Эна высвободила палец и, Дилан, присев на кровать, стал осторожно доставать из короны кольца волосок за волоском.
— Я не заметил прежде кольца, — прошептал он ей почти в лицо, и в голосе его послышалась неприкрытая обида. Эна сглотнула подступившую слюну и попыталась отодвинуться, но Дилан крепко держал ее за волосы. — Скучаешь по нему?
Эна взглянула в лицо парня: губы плотно сжаты, глаза злые. И сейчас Дилан до безумия напоминал уменьшенную копию отца, и Эна вновь, как при словах Малакая, почувствовала спиной неприятный холодок.

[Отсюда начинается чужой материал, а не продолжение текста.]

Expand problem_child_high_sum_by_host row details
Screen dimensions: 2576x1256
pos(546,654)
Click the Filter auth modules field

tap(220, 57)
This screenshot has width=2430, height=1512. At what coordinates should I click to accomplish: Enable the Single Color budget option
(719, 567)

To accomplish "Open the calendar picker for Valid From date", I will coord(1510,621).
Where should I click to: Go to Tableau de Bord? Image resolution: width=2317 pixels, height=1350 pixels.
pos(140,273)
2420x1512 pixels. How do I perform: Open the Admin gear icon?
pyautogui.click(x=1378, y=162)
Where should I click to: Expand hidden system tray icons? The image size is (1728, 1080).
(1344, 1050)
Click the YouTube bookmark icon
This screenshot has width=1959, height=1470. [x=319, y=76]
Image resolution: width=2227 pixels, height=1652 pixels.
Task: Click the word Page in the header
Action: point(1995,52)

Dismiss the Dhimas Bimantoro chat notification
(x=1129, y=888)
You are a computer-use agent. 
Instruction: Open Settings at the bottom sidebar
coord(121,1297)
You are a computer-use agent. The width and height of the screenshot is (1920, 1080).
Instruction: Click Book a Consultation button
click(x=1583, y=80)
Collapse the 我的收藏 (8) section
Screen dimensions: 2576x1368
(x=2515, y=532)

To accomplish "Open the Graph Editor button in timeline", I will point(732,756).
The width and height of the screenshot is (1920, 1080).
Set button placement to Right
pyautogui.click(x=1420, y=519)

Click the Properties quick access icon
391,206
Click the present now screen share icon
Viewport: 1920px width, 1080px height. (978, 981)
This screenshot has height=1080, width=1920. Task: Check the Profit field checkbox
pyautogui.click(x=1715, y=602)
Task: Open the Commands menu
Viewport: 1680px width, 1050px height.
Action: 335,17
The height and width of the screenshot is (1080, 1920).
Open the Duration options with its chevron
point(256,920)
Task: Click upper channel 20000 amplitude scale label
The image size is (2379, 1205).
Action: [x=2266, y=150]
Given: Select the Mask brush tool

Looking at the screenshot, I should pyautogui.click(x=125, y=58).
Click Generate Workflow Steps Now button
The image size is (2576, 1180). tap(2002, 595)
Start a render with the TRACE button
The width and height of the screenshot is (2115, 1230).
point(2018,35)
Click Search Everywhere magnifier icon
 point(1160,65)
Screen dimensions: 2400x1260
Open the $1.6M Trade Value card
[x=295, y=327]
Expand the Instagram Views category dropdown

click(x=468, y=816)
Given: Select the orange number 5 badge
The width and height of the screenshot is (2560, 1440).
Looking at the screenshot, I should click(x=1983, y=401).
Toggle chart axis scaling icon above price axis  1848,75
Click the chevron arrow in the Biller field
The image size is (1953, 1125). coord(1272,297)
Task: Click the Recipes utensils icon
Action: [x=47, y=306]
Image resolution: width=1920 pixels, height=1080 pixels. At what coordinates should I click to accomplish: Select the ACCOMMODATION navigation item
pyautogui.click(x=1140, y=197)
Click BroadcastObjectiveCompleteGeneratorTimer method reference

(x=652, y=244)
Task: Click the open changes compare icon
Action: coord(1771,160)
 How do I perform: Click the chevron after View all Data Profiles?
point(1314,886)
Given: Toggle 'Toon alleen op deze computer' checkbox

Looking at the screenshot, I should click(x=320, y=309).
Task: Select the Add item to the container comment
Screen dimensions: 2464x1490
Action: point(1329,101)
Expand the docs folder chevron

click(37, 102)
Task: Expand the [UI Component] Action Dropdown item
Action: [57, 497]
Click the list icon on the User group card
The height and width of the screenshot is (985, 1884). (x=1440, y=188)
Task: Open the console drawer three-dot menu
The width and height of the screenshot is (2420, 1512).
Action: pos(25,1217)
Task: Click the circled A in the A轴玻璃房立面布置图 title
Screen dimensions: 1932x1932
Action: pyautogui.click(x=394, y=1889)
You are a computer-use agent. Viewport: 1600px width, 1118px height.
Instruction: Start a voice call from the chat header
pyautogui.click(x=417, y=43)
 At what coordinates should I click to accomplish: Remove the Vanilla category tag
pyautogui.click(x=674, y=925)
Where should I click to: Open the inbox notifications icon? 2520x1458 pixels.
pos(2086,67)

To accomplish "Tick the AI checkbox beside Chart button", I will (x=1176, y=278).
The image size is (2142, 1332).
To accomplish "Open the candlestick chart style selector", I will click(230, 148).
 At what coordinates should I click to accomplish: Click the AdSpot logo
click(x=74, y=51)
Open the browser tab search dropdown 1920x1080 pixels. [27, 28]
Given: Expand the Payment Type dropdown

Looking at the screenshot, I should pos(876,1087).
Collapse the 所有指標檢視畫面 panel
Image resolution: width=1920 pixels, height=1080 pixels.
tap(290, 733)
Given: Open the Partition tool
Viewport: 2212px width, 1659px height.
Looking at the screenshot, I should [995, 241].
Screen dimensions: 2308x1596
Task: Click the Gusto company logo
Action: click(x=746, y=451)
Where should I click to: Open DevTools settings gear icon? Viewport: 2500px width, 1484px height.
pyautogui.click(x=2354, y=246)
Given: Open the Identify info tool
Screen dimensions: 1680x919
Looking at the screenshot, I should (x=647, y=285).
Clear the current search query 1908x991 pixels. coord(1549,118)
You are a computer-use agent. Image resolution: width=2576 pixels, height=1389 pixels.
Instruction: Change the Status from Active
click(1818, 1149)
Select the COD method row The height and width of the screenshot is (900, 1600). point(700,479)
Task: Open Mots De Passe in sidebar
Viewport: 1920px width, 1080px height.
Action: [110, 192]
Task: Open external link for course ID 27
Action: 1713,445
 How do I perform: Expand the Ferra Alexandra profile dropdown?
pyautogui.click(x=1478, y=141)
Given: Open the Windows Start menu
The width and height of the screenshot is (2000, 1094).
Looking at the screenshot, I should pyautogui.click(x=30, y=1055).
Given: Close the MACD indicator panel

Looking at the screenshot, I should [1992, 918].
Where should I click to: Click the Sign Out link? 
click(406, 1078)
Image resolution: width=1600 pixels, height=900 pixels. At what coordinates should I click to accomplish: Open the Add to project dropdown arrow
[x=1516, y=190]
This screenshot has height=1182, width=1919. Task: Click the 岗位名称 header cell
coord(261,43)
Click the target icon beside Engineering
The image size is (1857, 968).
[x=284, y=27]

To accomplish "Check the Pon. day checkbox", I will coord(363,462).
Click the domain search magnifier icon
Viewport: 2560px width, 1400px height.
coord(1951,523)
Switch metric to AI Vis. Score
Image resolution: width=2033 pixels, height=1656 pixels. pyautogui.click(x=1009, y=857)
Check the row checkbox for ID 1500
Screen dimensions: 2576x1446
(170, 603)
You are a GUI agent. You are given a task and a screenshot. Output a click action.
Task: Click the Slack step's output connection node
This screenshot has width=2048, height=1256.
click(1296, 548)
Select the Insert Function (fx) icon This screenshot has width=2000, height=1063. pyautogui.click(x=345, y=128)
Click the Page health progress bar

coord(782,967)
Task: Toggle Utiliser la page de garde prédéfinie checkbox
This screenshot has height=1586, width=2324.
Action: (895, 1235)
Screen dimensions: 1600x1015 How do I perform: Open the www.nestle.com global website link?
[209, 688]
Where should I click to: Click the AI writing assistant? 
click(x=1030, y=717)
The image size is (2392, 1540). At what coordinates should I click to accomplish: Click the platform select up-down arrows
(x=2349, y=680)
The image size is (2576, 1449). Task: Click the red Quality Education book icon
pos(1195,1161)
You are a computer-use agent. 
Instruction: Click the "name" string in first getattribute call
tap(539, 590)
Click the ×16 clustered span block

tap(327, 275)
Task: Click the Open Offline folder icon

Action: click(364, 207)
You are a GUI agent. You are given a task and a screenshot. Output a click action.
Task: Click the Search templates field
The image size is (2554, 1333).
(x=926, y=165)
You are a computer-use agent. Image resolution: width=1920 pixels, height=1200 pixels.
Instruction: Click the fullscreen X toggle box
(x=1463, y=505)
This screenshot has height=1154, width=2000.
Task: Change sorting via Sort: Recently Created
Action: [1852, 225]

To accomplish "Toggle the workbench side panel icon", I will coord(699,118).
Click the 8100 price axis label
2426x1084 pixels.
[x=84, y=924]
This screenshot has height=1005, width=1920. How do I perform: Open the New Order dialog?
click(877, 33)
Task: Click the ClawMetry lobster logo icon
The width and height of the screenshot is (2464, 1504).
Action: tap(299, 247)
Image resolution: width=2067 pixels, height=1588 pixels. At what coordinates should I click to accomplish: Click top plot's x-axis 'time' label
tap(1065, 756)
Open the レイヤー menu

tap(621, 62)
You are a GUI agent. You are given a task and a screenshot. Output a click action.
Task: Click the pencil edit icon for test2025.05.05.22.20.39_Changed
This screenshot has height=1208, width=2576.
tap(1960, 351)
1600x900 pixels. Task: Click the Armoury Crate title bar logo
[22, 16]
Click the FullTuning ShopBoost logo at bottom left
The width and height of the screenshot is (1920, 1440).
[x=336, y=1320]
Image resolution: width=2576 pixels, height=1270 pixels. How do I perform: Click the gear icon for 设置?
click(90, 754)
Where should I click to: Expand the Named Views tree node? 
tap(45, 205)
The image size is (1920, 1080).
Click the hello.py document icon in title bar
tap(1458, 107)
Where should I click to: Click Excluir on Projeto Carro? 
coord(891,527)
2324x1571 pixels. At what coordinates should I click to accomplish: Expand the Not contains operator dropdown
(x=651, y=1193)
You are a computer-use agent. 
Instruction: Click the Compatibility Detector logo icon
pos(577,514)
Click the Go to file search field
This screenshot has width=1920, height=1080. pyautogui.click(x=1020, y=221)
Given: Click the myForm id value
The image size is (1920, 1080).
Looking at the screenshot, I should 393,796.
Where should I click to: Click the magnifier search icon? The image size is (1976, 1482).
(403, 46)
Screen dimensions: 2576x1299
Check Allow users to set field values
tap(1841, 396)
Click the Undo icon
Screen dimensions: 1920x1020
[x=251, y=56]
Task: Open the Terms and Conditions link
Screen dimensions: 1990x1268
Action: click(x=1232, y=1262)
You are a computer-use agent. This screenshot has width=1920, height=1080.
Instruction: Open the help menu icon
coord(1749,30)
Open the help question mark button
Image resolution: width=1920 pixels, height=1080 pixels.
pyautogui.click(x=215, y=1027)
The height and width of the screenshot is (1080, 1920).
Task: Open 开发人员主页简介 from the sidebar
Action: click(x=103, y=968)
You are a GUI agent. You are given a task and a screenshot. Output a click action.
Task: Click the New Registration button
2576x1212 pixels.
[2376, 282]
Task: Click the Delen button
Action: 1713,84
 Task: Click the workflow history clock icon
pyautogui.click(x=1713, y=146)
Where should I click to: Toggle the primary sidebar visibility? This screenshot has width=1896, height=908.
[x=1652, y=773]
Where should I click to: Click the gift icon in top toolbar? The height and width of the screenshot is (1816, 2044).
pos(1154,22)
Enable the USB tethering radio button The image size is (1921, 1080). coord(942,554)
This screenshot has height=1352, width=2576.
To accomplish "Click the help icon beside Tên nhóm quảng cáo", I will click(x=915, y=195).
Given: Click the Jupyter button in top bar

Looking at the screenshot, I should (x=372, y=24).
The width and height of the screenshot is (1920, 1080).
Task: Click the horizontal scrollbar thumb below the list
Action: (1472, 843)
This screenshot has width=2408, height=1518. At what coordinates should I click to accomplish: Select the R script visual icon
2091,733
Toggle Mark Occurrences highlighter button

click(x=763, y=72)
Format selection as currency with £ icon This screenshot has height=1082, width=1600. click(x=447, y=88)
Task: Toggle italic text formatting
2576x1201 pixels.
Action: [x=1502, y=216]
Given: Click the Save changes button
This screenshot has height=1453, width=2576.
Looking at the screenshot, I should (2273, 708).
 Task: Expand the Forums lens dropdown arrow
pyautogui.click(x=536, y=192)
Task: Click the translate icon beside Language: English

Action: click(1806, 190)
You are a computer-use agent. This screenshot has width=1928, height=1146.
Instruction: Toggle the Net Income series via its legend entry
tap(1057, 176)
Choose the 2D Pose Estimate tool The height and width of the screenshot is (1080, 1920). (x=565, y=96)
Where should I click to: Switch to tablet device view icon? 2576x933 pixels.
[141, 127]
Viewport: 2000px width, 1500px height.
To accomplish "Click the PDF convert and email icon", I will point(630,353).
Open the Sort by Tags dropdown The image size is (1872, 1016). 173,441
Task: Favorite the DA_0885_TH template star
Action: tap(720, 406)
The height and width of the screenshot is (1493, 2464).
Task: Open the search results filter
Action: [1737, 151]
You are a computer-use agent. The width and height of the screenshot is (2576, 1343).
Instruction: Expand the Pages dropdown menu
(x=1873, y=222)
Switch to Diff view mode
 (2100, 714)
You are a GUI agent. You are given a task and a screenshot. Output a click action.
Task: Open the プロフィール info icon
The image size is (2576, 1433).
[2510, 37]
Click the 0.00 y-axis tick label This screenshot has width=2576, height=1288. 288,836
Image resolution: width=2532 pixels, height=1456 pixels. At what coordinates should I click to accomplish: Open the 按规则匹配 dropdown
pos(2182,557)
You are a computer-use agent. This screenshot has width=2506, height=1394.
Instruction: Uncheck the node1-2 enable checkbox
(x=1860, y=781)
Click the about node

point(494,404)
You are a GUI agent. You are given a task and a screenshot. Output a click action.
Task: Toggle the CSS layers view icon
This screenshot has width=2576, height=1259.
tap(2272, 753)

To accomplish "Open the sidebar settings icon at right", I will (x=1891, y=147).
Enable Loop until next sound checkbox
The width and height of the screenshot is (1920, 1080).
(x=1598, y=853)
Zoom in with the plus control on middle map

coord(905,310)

— Это не мое кольцо, — прошептала она, глядя, как его, почти свободное, сжали пальцы Дилана, будто собирались расплющить. — Видишь же, что не китайская дешевка. Ему больше ста лет. Это кольцо Эйнит, моей прабабки. Мать отдала мне его сегодня. Это семейная реликвия. Поосторожней с ним!
— Прости, — только голос парня выдал не смущение, а радость, и все же Дилан не отдал кольца и пришлось протянуть руку, чтобы он вернул его на безымянный палец. — Расскажешь историю Эйнит, ты обещала.
— На качелях.
— Ну так отец явно их повесил, только вот ветки промокли. Можем взять с собой пару торфяных кирпичиков, мы только ими и топим.
— А когда дождь перестанет?
Дилан отошел к столу за телефоном, и Эна заметила, что он чуть сутулится, будто действительно боится встретиться с потолком, хотя у него явно оставалось до него по меньшей мере дюжина дюймов.
— У меня тоже есть одна медаль, — бросила Эна ему в спину. — В три года получила, потому что занималась два месяца баскетболом, всем малышам раздавали... И еще у меня есть кубок за первое место в латинской программе по бальным танцам.
Дилан обернулся и даже присел на стол.
— Серьезно?
— Да, — сказала Эна. — Просто мы с Джеймсом были единственными участниками в нашей возрастной группе.
— Ты танцевала с братом?
— Угу. В первый раз он заболел в пять лет, и мать боялась отдавать его в спорт. Пришлось танцевать. Мне было четыре, ему шесть, два года он выдержал, а потом взвыл и потребовал карате, как у других мальчишек. Пришлось бросить танцы и пойти с ним на карате, и больше я никогда и ничего не выигрывала. И единственное мое стремление было — получить коричневый пояс. Я бы получила его в будущем году, но теперь, думаю, он отложится года на три.
— Почему тебе нравится драться?
— Карате — это не драка. Это самодисциплина. Я не уверена, что могу ударить человека.
— Не можешь? Ты же ударила меня.
— Я тебя не ударила. Смысл карате — убить одним ударом.
— Зачем?
— Самозащита. Это маленький человек против большого плохого парня, это точность удара против массы мышц. Приходи вечерами, будем вместе тренироваться. Хочешь?
— Хочу, только не могу. Я беру на «Курсере» курсы по программированию. Там очень много заданий. Да и теперь, когда я не занимаюсь лошадьми, отец требует, чтобы я больше играл на гитаре. Я ее совсем забросил.